Compton
Arthur Compton received a Doctorate in Physics from Princeton and then spent a year in Cambridge working under Ernest Rutherford investigating the properties of scattered gamma rays. In the early 1920's, at Washington University in St. Louis, he continued this work using X-rays instead of gamma rays.
After several years of work he concluded that the scattering of the X-rays by graphite lowered their energy which meant that the X-rays must be behaving like particles that transferred their energy to the electrons of the graphite in a "collision". This would not happen if X rays behaved exclusively as waves. This provided experimental proof that electromagnetic radiation could exhibit the characteristics of particles as well as waves and the account in the texts makes the most of his confirmation of Einstein's quantum hypothesis. In fact the story is much less clear.

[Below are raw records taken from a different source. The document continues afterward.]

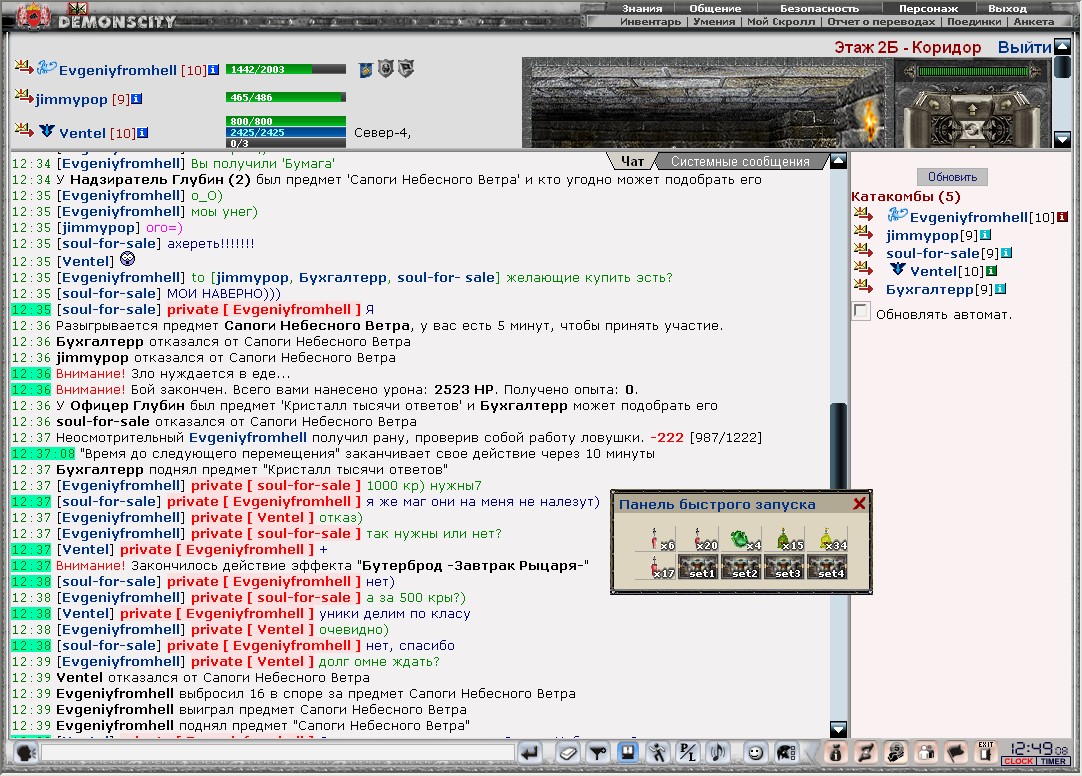Click the smiley emoticon button in chat toolbar
The width and height of the screenshot is (1082, 776).
(756, 753)
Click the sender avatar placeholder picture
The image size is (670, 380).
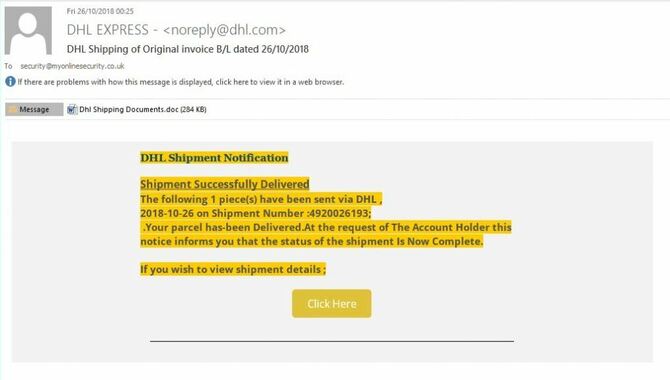coord(28,31)
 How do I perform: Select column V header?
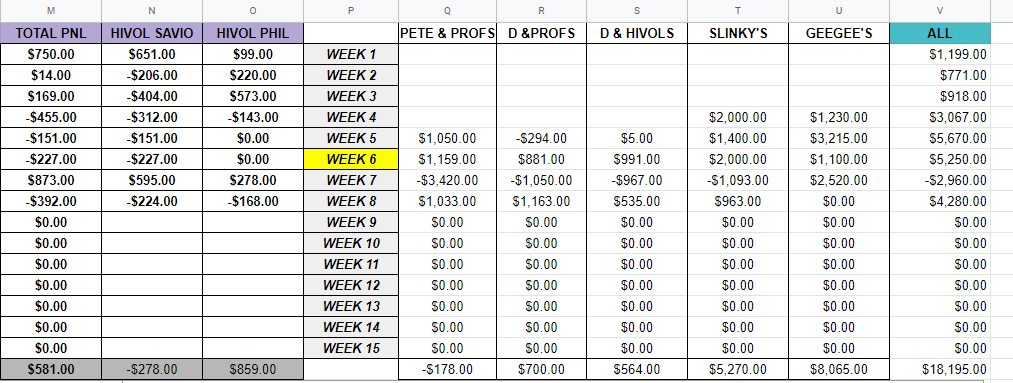[940, 10]
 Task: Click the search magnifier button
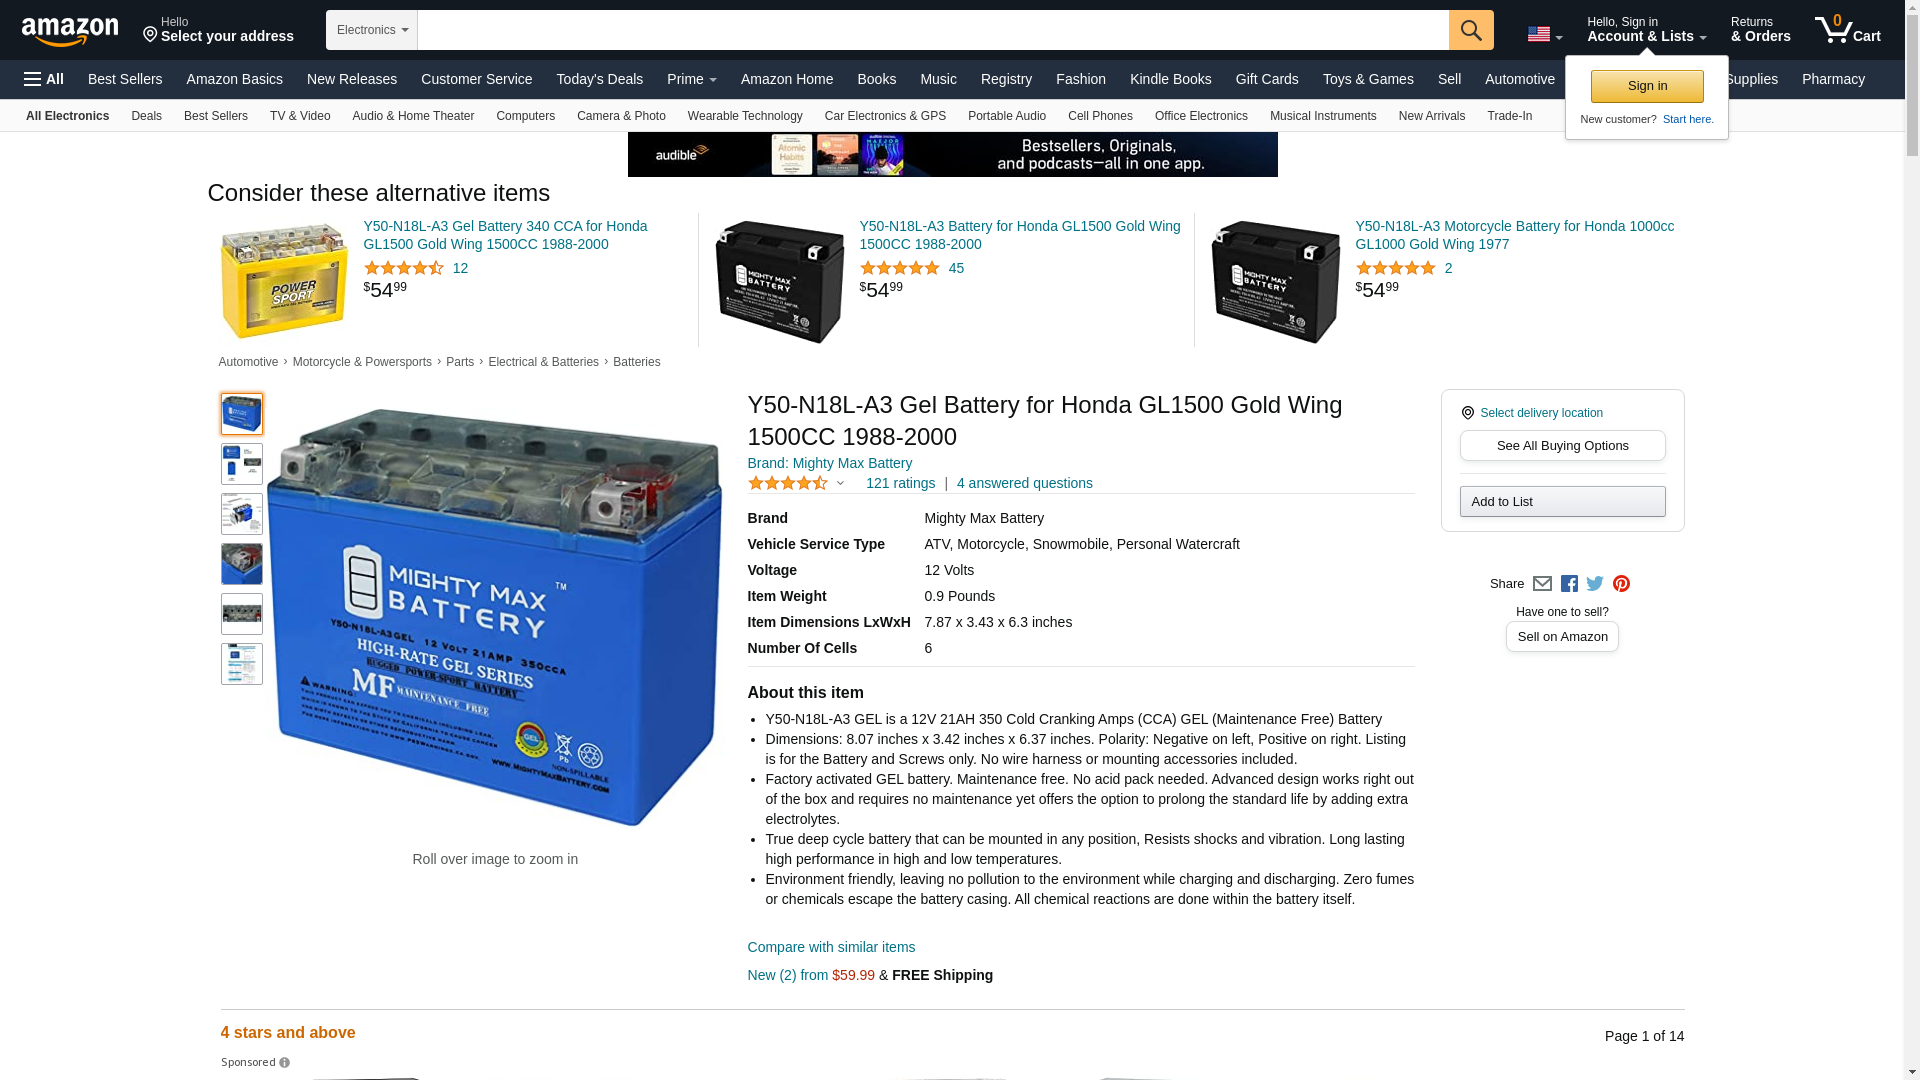(1471, 30)
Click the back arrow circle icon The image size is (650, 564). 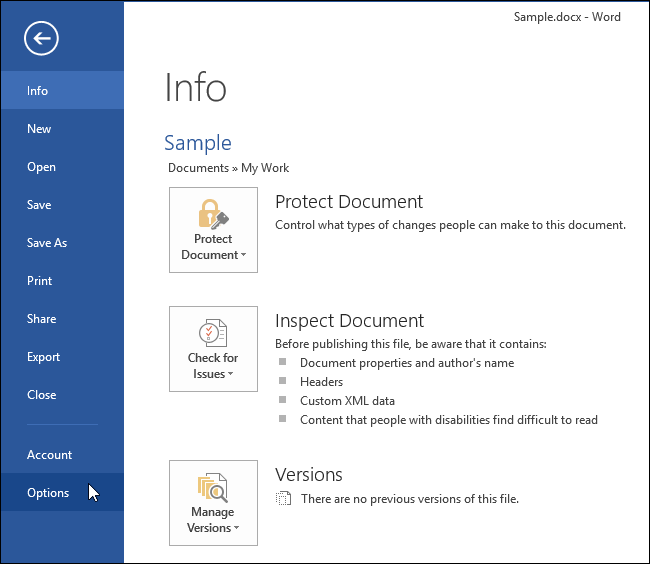[x=41, y=39]
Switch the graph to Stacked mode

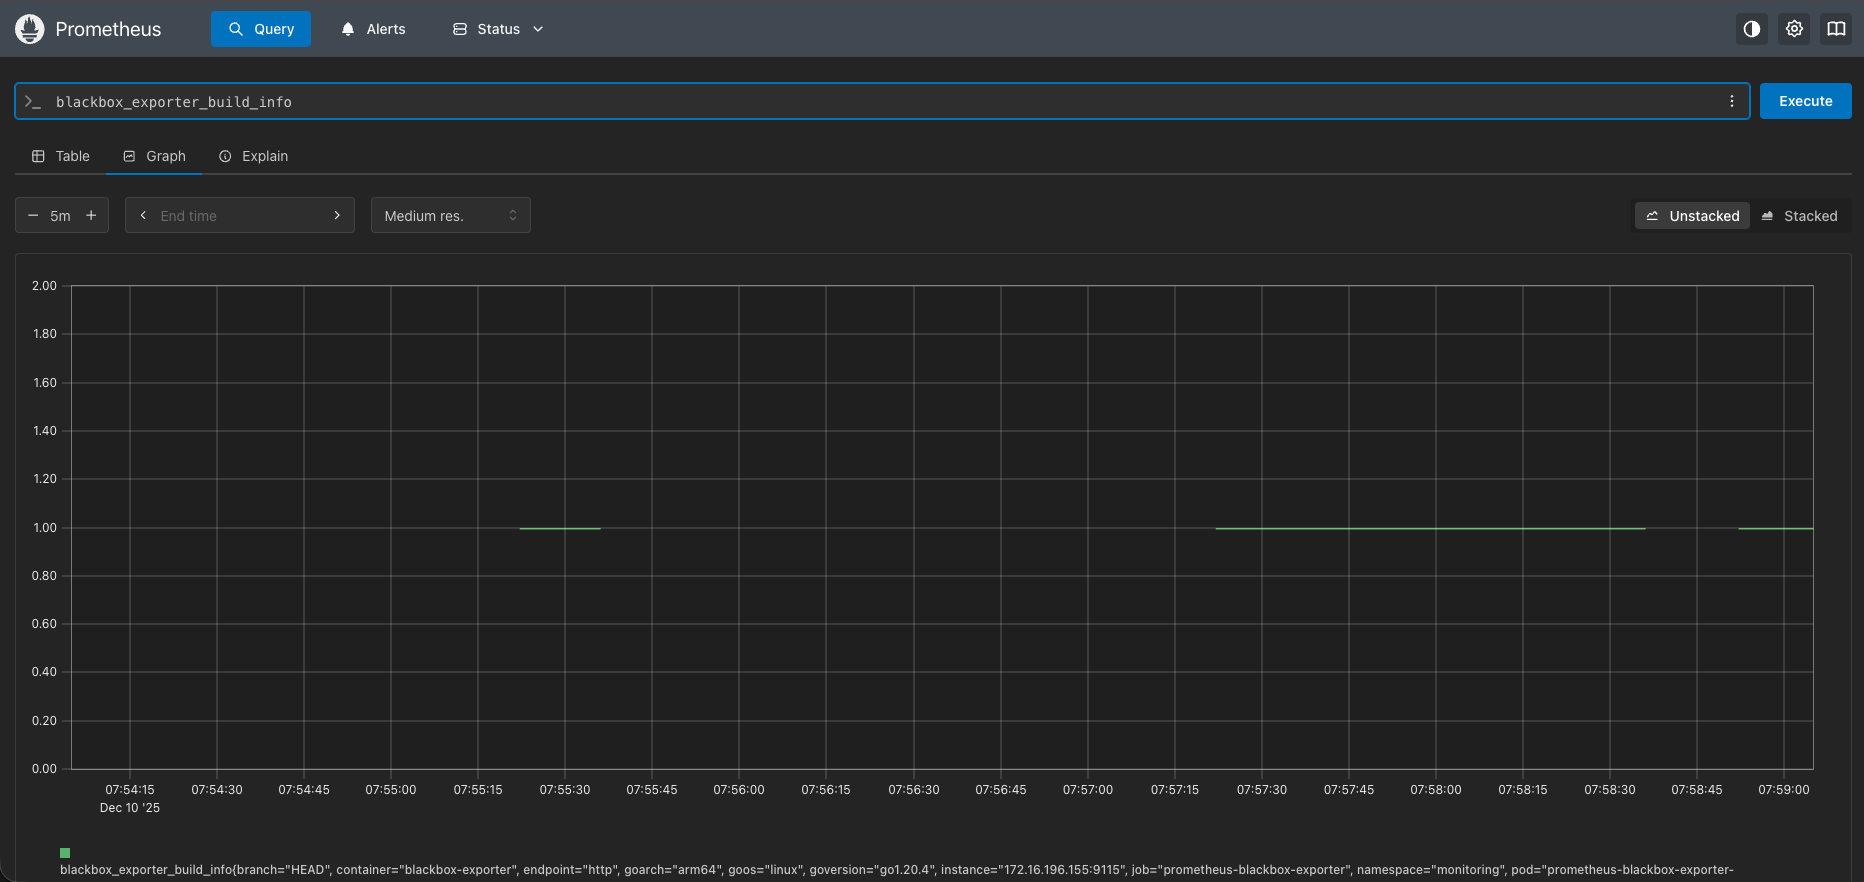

Compton began his career in an atmosphere of virtually universal skepticism toward Einstein's light-quantum hypothesis. His experiments over seven years relied on the work of well known people such as C. G. Barkla, D.C.H. Florence and J. A. Gray. As Compton's X-ray scattering experiments progressed, he rejected one interpretation after another, misread his experimental data, then read it correctly, and in general struggled on his own. Einstein's name does not appear once in Compton's published papers. In the end Compton was nearly scooped in his discovery by Peter Debye, who by contrast was directly influenced by his knowledge of Einstein's light-quantum hypothesis.
Whatever the truth of the matter; Compton scattering confirms the wave particle duality of electromagnetic radiation.